I am trying to use a OLS regression to predict missing (NAN) values of ustar using know data of wind speed (WS), variation of WS by month, and radiation (Rn) using known values of all the variables just mentioned. All variables within the formula do have some missing data at some point within the dataframe, but my regression formula gave me strong correlations with all my variables in the formula and an R squared valued of .80, so I know this gap-filling method of predicted regression data is feasible.

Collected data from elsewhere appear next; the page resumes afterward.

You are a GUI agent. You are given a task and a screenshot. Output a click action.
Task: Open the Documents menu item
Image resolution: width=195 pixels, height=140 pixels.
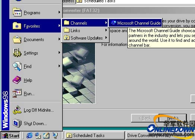tap(36, 39)
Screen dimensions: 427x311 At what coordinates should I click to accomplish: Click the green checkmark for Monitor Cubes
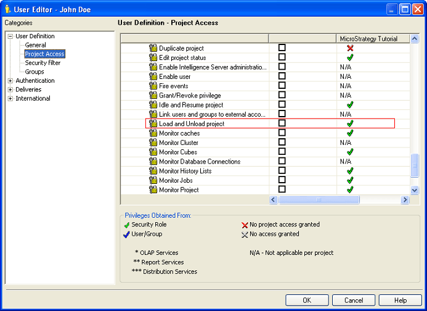click(350, 152)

Here is my code below:
regression_data = pd.DataFrame([])
regression_data['ustar'] = data['ustar']
regression_data['WS'] = data['WS']
regression_data['Rn'] = data['Rn']
regression_data['month'] = data.index.month
formula = "ustar ~ WS + (WS:C(month)) + (WS:Rn) + 1"

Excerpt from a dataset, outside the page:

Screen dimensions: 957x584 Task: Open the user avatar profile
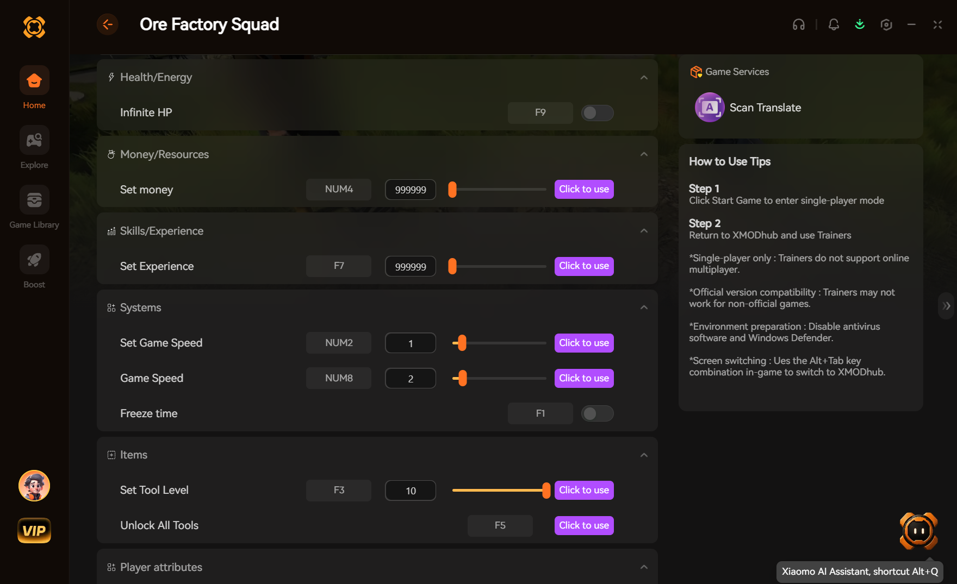tap(34, 486)
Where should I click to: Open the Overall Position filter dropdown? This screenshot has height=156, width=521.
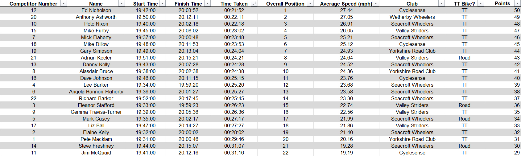pyautogui.click(x=310, y=4)
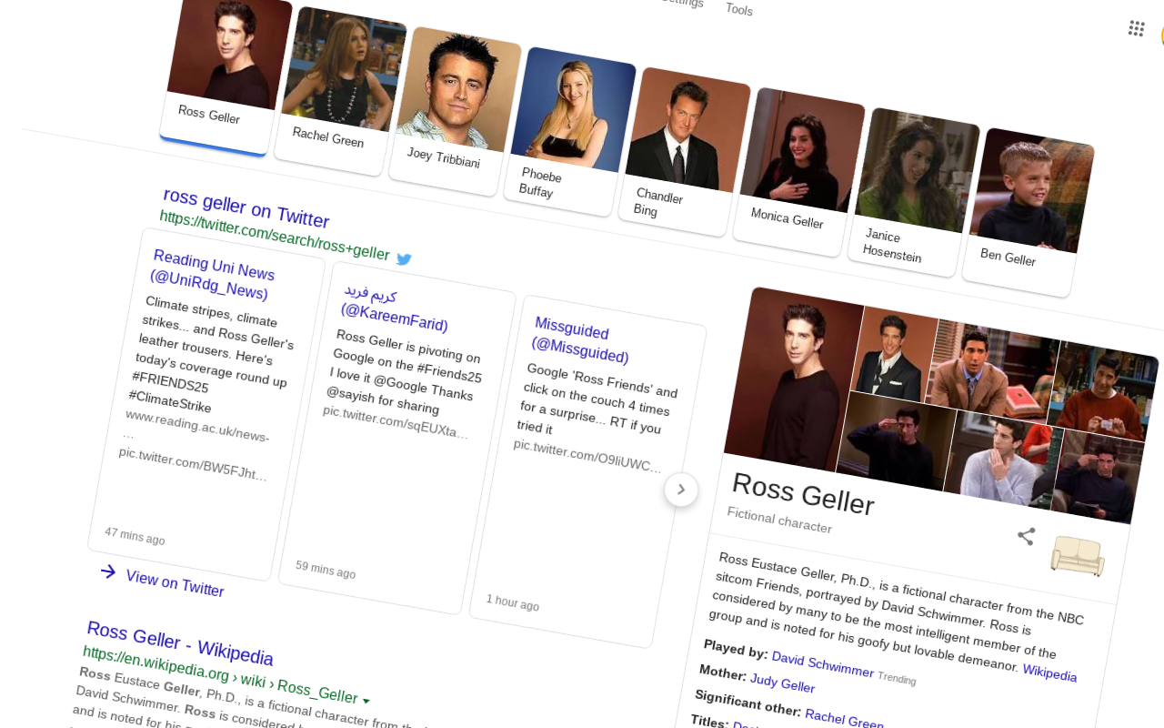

regression_model = sm.regression.linear_model.OLS.from_formula(formula,regression_data)
results = regression_model.fit()
predicted_values = results.predict(regression_data)
Traceback (most recent call last):
File "<ipython-input-61-073df0b2ae63>", line 1, in <module>
predicted_values = results.predict(regression_data)

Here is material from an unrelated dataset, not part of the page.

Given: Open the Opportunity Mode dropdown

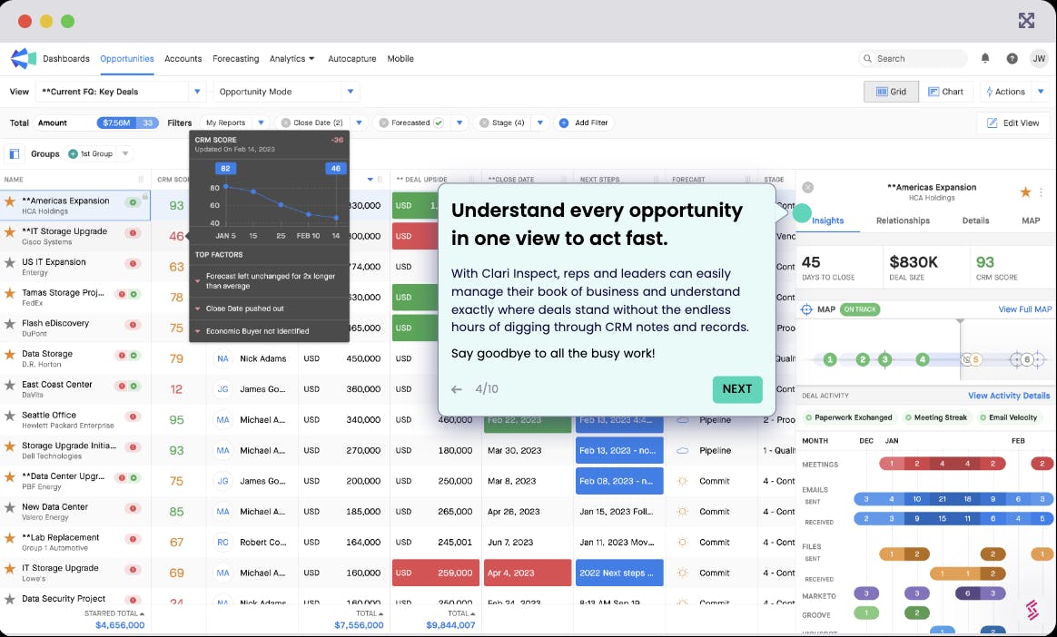Looking at the screenshot, I should [351, 92].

File "/Users/JasonDucker/anaconda/lib/python3.5/site-packages/statsmodels/base/model.py", line 739, in predict
exog = dmatrix(self.model.data.orig_exog.design_info.builder,
File "/Users/JasonDucker/anaconda/lib/python3.5/site-packages/pandas/core/generic.py", line 2360, in __getattr__
(type(self).__name__, name))
AttributeError: 'DataFrame' object has no attribute 'design_info'
I understand that there has been past similar issues with the same error, but I do know if the complexity of my formula is not handling well inside the "predict" attribute coding. I was wondering if anyone has a perspective of how I should approach this problem.